Viewing schema changes over time with check_postgres
Image by Flickr user edenpictures
Version 2.18.0 of check_postgres, a monitoring tool for PostgreSQL, has just been released. This new version has quite a large number of changes: see the announcement for the full list. One of the major features is the overhaul of the same_schema action. This allows you to compare the structure of one database to another and get a report of all the differences check_postgres finds. Note that “schema” here means the database structure, not the object you get from a “CREATE SCHEMA” command. Further, remember the same_schema action does not compare the actual data, just its structure.
Unlike most check_postgres actions, which deal with the current state of a single database, same_schema can compare databases to each other, as well as audit things by finding changes over time. In addition to having the entire system overhauled, same_schema now allows comparing as many databases you want to each other. The arguments have been simplified, in that a comma-separated list is all that is needed for multiple entries. For example:
./check_postgres.pl --action=same_schema \ --dbname=prod,qa,dev --dbuser=alice,bob,charlie
The above command will connect to three databases, as three different users, and compare their schemas (i.e. structures). Note that we don’t need to specify a warning or critical value: we consider this an ‘OK’ Nagios check if the schemas match, otherwise it is ‘CRITICAL’. Each database gets assigned a number for ease of reporting, and the output looks like this:
POSTGRES_SAME_SCHEMA CRITICAL: (databases:prod,qa,dev) Databases were different. Items not matched: 1 | time=0.54s DB 1: port=5432 dbname=prod user=alice DB 1: PG version: 9.1.1 DB 1: Total objects: 312 DB 2: port=5432 dbname=qa user=bob DB 2: PG version: 9.1.1 DB 2: Total objects: 312 DB 3: port=5432 dbname=dev user=charlie DB 3: PG version: 9.1.1 DB 3: Total objects: 313 Language "plpgsql" does not exist on all databases: Exists on: 3 Missing on: 1, 2
The second large change was a simplification of the filtering options. Everything is now controlled by the –filter argument, and basically you can tell it what things to ignore. For example:
./check_postgres.pl --action=same_schema \ --dbname=A,B --filter=nolanguage,nosequence
The above command will compare the schemas on databases A and B, but will ignore any difference in which languages are installed, and ignore any differences in the sequences used by the databases. Most objects can be filtered out in a similar way. There are also a few other useful options for the –filter argument:
- noposition: Ignore what order columns are in
- noperms: Do not worry about any permissions on database objects
- nofuncbody: Do not check function source
The final and most exciting large change is the ability to compare a database to itself, over time. In other words, you can see exactly what changed during a certain time period. We have a client using that now to send a daily report on all schema changes made in the last 24 hours, for all the databases in their system. This is a very nice thing for a DBA to receive: not only is there a nice audit trail in your email, you can answer questions such as:
- Was this a known change, or did someone make it without letting anyone else know?
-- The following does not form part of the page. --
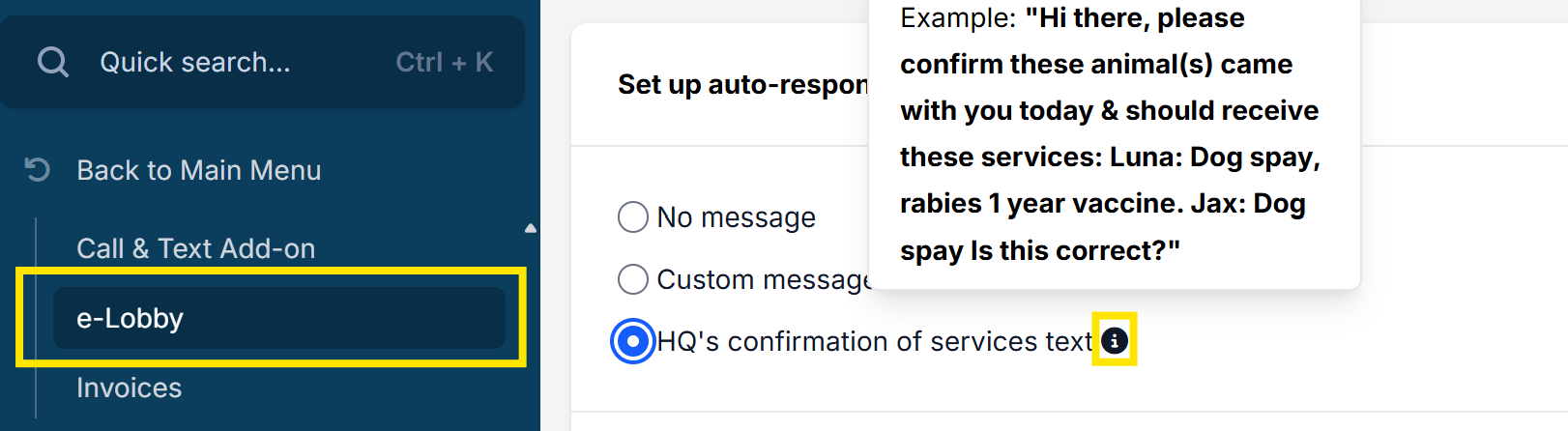Click the "Example:" word in the tooltip
1568x431 pixels.
(x=957, y=18)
- Did somebody fat-finger and drop an index by mistake?
- Were the changes applied to database X also applied to database Y and Z?
To enable time-based checks, simply provide a single database to check. The first time it is run, same_schema simply gathers all the schema information and stores it on disk. The next time it is run, it detects the file, reads it in as database “2”, and compares it to the current database (number “1”). The –replace argument will rewrite the file with the current data when it is done. So the cronjob for the aforementioned client is as simple as:
10 0 * * * ~/bin/check_postgres.pl --action=same_schema \ --host=bar --dbname=abc --quiet --replace
The –quiet argument ensures that no output is given if everything is ‘OK’. If everything is not okay (i.e. if differences are found), cron gets a bunch of input sent to it and duly mails it out. Thus, a few minutes after 10AM each day, a report is sent if anything has changed in the last day. Here’s a slightly redacted version of this morning’s report, which shows that a schema named “stat_backup” was dropped at some point in the last 24 hours (which was a known operation):
POSTGRES_SAME_SCHEMA CRITICAL: DB "abc" (host:bar) Databases were different. Items not matched: 1 | time=516.56s DB 1: port=5432 host=bar dbname=abc user=postgres DB 1: PG version: 8.3.16 DB 1: Total objects: 11863 DB 2: File=check_postgres.audit.port.5432.host.bar.db.abc DB 2: Creation date: Sun Oct 2 10:06:12 2011 CP version: 2.18.0 DB 2: port=5432 host=bar dbname=abc user=postgres DB 2: PG version: 8.3.16 DB 2: Total objects: 11864 Schema "stat_backup" does not exist on all databases: Exists on: 2 Missing on: 1
As you can see, the first part is a standard Nagios-looking output, followed by a header explaining how we defined database “1” and “2” (the former a direct database call, and the latter a frozen version of the same.)
Sometimes you want to store more than one version at a time: for example, if you want both a daily and a weekly view. To enable this, use the –suffix argument to create different instances of the saved file. For example:
10 0 * * * ~/bin/check_postgres.pl --action=same_schema \ --host=bar --dbname=abc --quiet --replace --suffix=daily 10 0 * * Fri ~/bin/check_postgres.pl --action=same_schema \ --host=bar --dbname=abc --quiet --replace --suffix=weekly
The above command would end up recreating this file every morning at 10:check_postgres.audit.port.5432.host.bar.db.abc.daily and this file each Friday at 10: check_postgres.audit.port.5432.host.bar.db.abc.weekly.
Thanks to all the people that made 2.18.0 happen (see the release notes for the list). There are still some rough edges to the same_schema action: for example, the output could be a little more user-friendly, and not all database objects are checked yet (e.g. no custom aggregates or operator classes). Development is ongoing; patches and other contributions are always welcome. In particular, we need more translators. We have French covered, but would like to include more languages. The code can be checked out at:
git clone git://bucardo.org/check_postgres.git
There is also a github mirror if you so prefer: https://github.com/bucardo/check_postgres.